The element of Volume of the Sphere and two formulas

Question

Let $S^{n-1}$ be the unit sphere with the inner product $<.,.>$ that inherits from $\mathbb{R}^n$ and $V\in S^{n-1}$. Let $\{e_ i \}_{ i=1}^n $ be an orthonormal frame and let $<V,e_i>=v_i$ . Let $\mathrm{d}\sigma$ be an element of volume on $S^{n-1}$.

1. For $i\not =j\ $, $\int_{S^{n-1}}v_iv_j \ \mathrm{d}\sigma(V)=0$ , since the integrand is odd with respect to reflection about the coordinate hyperplane $\{v_i =0\}$ .

I do not understand this reason. How can I find out it?

2. $ \ \int_{S^{n-1}}v_i^2 \ \mathrm{d}\sigma(V)= \ \int_{S^{n-1}}v_j^2 \ \mathrm{d}\sigma(V)$ . Why?

Answer 1

Good to see you know that problem lies in tangent space at a single point. Let's recall one fact.

If $\phi:M_1\rightarrow M_2$ is a diffeomorphism between two manifolds and $\omega$ is a top degree form on $M_2,$ then $$\int_{M_2}\omega=\int_{M_1}\phi^*(\omega).$$

To answer the first problem we let $\phi:S^{n-1}\rightarrow S^{n-1}$ to be a reflection by $\{V_i=0\},$ which is given by the formula $$\phi(V)=V-2v_i e_i.$$ It is linear, hence it's derivative $\phi_*$ is equal to $\phi$ and for volume form $d\sigma$ on $S^{n-1}$ we have $$\phi^*(d\sigma)(X_2,\dots,X_n)=(d\sigma)(X_2,\dots,X_n)-2(d\sigma)((X_2)_ie_i,\dots,(X_n)_ie_i)=(d\sigma)(X_2,\dots,X_n).$$ We see that $\phi^*(d\sigma)=d\sigma.$ Now we can use the mentioned fact. $$\int_{S^{n-1}}v_iv_jd\sigma(V)=\int_{S^{n-1}}\phi^*(v_iv_jd\sigma(V))=\int_{S^{n-1}}(\pi_i\pi_j)(\phi(V)) d\sigma(V)=\int_{S^{n-1}}(v_i-2v_i)(v_j-0)d\sigma(V)=-\int_{S^{n-1}}v_iv_jd\sigma(V).$$ Hence $$\int_{S^{n-1}}v_iv_jd\sigma(V)=0.$$ To proof second problem we use similar trick, but instead of refflection we use rotation. We just proof that $$\int_{S^{n-1}}v_i^2d\sigma=\int_{S^{n-1}}v_j^2d\sigma.$$ But first recall another fact.
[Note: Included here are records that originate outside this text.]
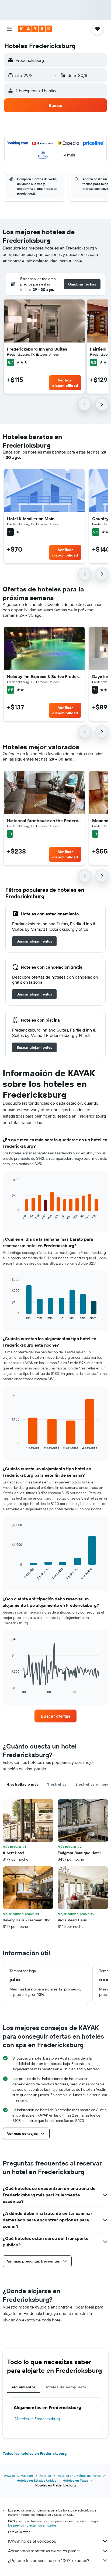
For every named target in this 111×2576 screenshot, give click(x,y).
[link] (34, 941)
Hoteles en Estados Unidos (36, 2480)
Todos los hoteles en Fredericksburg (35, 2453)
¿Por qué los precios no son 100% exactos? (48, 2560)
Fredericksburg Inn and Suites (37, 349)
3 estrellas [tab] (57, 1784)
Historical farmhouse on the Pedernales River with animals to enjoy (44, 820)
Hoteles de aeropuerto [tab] (65, 2387)
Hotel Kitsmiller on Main (30, 518)
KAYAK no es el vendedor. (32, 2541)
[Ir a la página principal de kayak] (35, 29)
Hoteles (45, 2476)
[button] (9, 29)
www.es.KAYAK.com (18, 2476)
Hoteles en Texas (75, 2480)
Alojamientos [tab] (23, 2387)
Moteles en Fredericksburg (37, 2418)
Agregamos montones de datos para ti (43, 2550)
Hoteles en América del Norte (79, 2476)
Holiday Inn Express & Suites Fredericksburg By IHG (44, 676)
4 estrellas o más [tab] (23, 1784)
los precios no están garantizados (32, 2525)
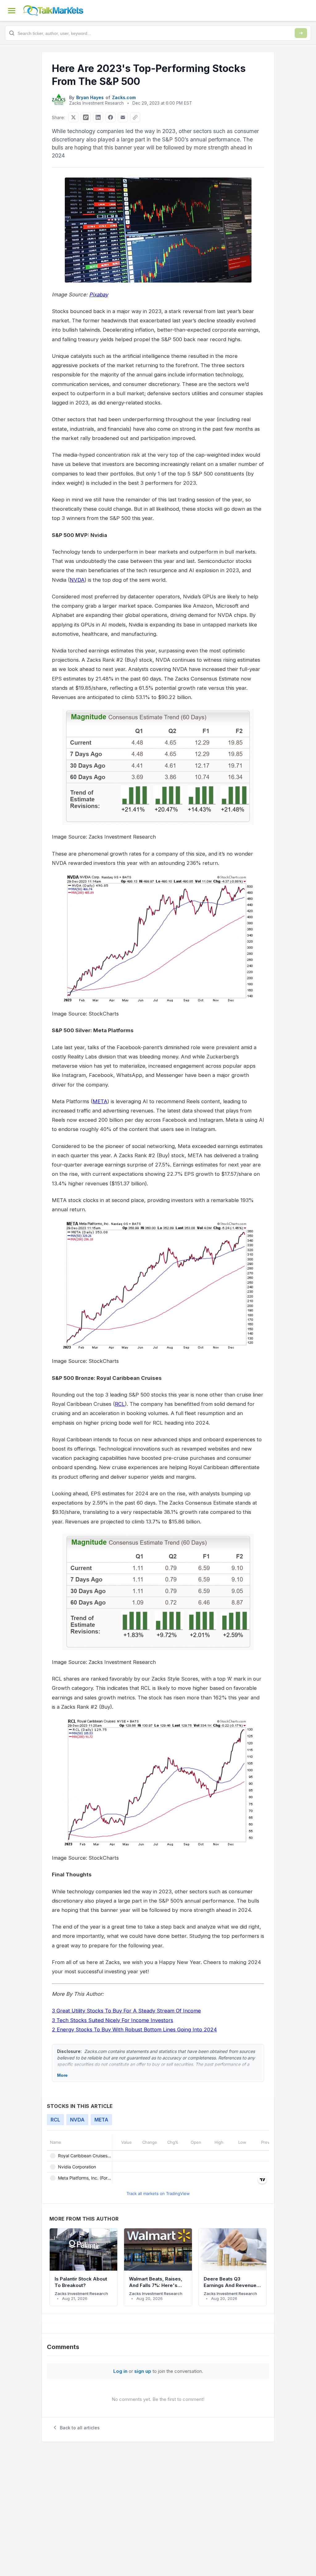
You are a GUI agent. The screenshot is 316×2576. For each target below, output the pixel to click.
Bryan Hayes (90, 97)
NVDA (77, 580)
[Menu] (12, 10)
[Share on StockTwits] (86, 117)
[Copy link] (135, 117)
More (62, 2075)
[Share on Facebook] (110, 117)
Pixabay (98, 294)
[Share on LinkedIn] (98, 117)
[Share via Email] (123, 117)
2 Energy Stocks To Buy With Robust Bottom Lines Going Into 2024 (134, 2029)
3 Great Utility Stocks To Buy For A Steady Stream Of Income (126, 2011)
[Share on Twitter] (73, 117)
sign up (142, 2371)
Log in (120, 2371)
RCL (120, 1404)
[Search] (301, 33)
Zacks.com (124, 97)
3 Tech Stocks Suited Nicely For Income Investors (112, 2020)
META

If $\omega$ is a volume form on $M$ and $S$ is a submanifold of codimention 1 with specified outward normal vector field $N$ then the volume form in $S$ is equal to $i_N\omega,$ where $i_N$ is an interior product.

Set $\phi:S^{n-1}\rightarrow S^{n-1}$ to be a rotation that sends $e_j$ to $e_i.$ Rotation is linear. Hence $\phi^*(d\sigma)(X_2,\dots,X_n)=i_N\omega(\phi X_2,\dots,\phi X_n)=\omega(\phi N,\phi X_2,\dots,\phi X_n).$ Last equality holds, because pullback "pushes" points. So for every $x\in S^{n-1}$ vector $N$ is taken at $N_{\phi(x)}=\phi N.$ Returning to $\omega(\phi N,\phi X_2,\dots,\phi X_n),$ we have $$\omega(\phi N,\phi X_2,\dots,\phi X_n)=\det(\phi)\omega(N,X_2,\dots,X_n)=i_N\omega(X_2,\dots,X_n)=d\sigma(X_2,\dots,X_n).$$ Again using first fact we have that $$\int_{S^{n-1}}v_i^2 d\sigma(V)=\int_{S^{n-1}}\phi^*(v_i^2 d\sigma(V))=\int_{S^{n-1}}\pi_i^2(\phi(V)) d\sigma(V)=\int_{S^{n-1}}v_j^2 d\sigma(V).$$